Let’s admit, we are a generation full of why’s. We ask ourselves and others a ton of questions every day: Why me? Why am I like this? Why can’t I do that? Why is the world terrible? Why are kids still hungry? Why are people still suffering?
But why WYA? Simple. WYA is one of the mediums to personally answer these questions constructively.
World Youth Alliance or WYA is composed of young men and women from around the world, ages 10 to 30, who seek to promote the dignity of the person and make a difference in this world. This organization was started by a young woman herself when she was just 21 years old. Now, we’ve grown as an international organization, with six regional offices around the world. Our headquarters is located in New York City, and shares the office with the WYA North America (WYANA) region.
One of WYANA’s annual activities is the International Summer Camp (ISC) open to young people from all over the world between the ages from 13 to 18. It is usually held for one week in mid-July, in the United States.
At 19 years old, I was accepted to the ISC 2017 as a junior counselor. We were a total of 22 delegates from Lebanon, the Philippines, Mexico, United States, Lithuania, Ethiopia, Nepal, and Canada, with 20 campers and 2 junior counselors.
As a junior counselor, my task was to assist the counselors with activities and at the same time join the campers in their training. Missing school for quite a long time was a leap of faith for me. Let me share with you know some of my camp stories and those I met at the camp and how they changed my perception of the world.
The venue of the summer camp this year was in Warner, New Hampshire, a first time outside the WYA Headquarters in Manhattan, New York. I first met Ryan, a camp counselor, and he introduced me to the rest of the counselors and campers. There I also met Alex, a 16-year-old camper all the way from Vietnam. I was amazed by her wit and the way she talked to me about Vietnam’s politics and current situations she wants to change. I realized that at a really young age, she is already looking for ways to understand more the rights of her fellow Vietnamese people through WYA. I also met Luca from Lithuania, who had already volunteered for a TED event at 16. There was also Christina who is a triathlete and runs marathons that benefit children with disabilities.

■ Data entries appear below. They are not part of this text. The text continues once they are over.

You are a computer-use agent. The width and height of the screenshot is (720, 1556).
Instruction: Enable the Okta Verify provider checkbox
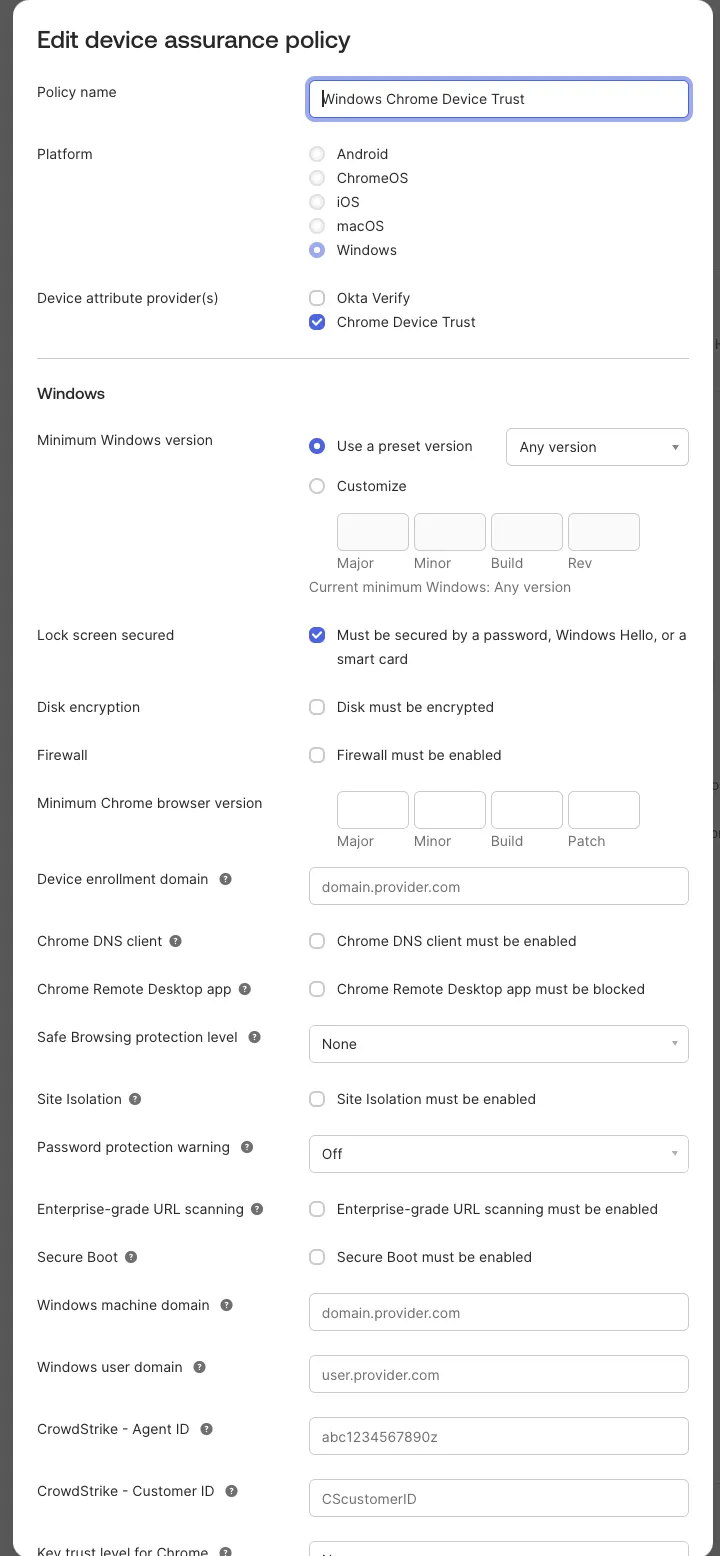[x=317, y=298]
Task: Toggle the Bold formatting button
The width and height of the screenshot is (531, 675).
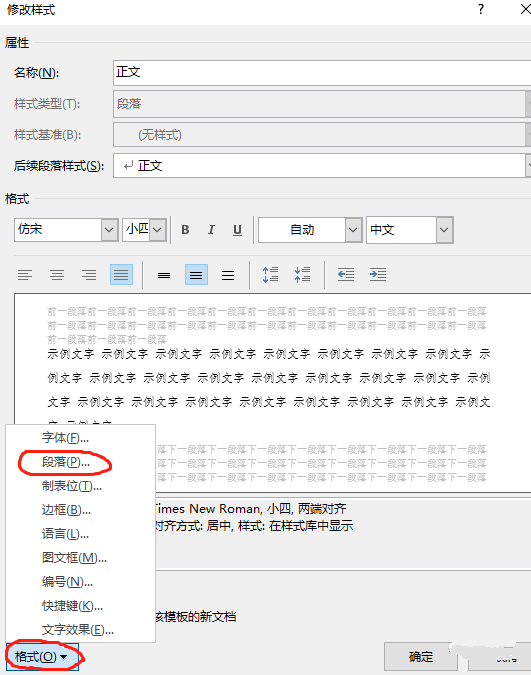Action: (x=185, y=230)
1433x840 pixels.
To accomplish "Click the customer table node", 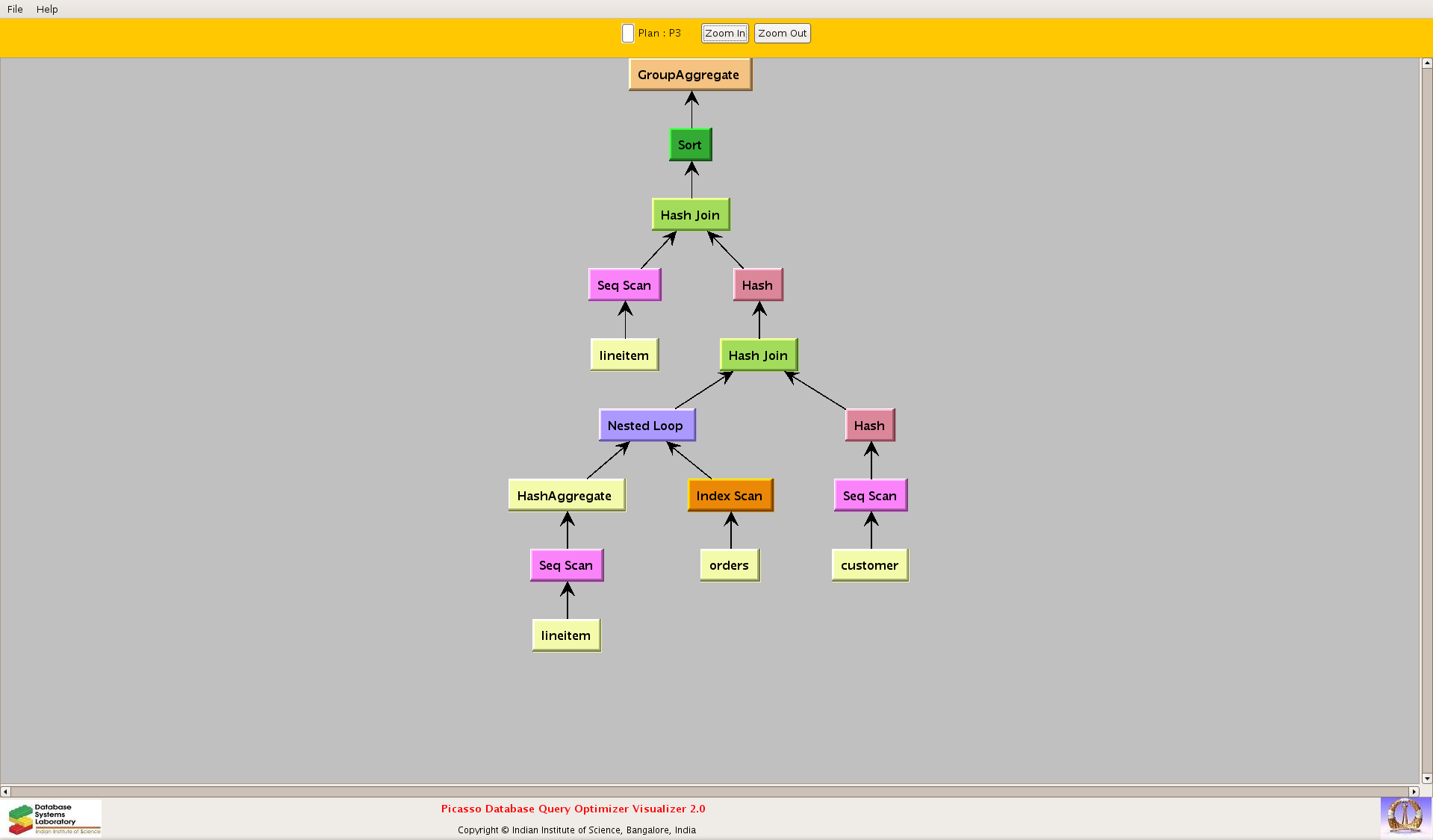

These were just some of the “teenagers” I initially met at camp, but all of us had different stories to tell and cultures to share. I admired so much that young as they are, they already want to make a positive impact on this world.
Meeting new friends was just one aspect, perhaps the start, of the ISC. A huge part of the camp was learning more about human dignity and different advocacies, through lectures, and of course, fun games. We even did a hike! But what made me fully understand the reason I chose to participate in that camp was our lecture about culture and arts and how we can use it to make statements that will imprint a positive impact our audience.
I am an Architecture student and I truly love my course, but I think what I was initially missing was the real “why” if I decided to take it. Saying that I took architecture for the simply because I know how to draw is not really a reason but more of a skill. The purpose is something defined by a that you set for yourself, which could be through the intervention of Someone high above.
But in WYA I also found my answer. I found that the key to how I practice my passion so well is to use it to make a movement that will entice people to achieve a greater good.
This adventure was absolutely one for the books, and I plan to continue the Certified Training Program. I fell more in love with the world we live in, and this experience set me off to use my passion for truth.
Opportunities like this are difficult to let go and looking back, I still am in awe at how a struggling student like me was able to join something like this. But together with the support of family and friends, and believing in myself, it was really all worth the risk. And now I am paying it forward.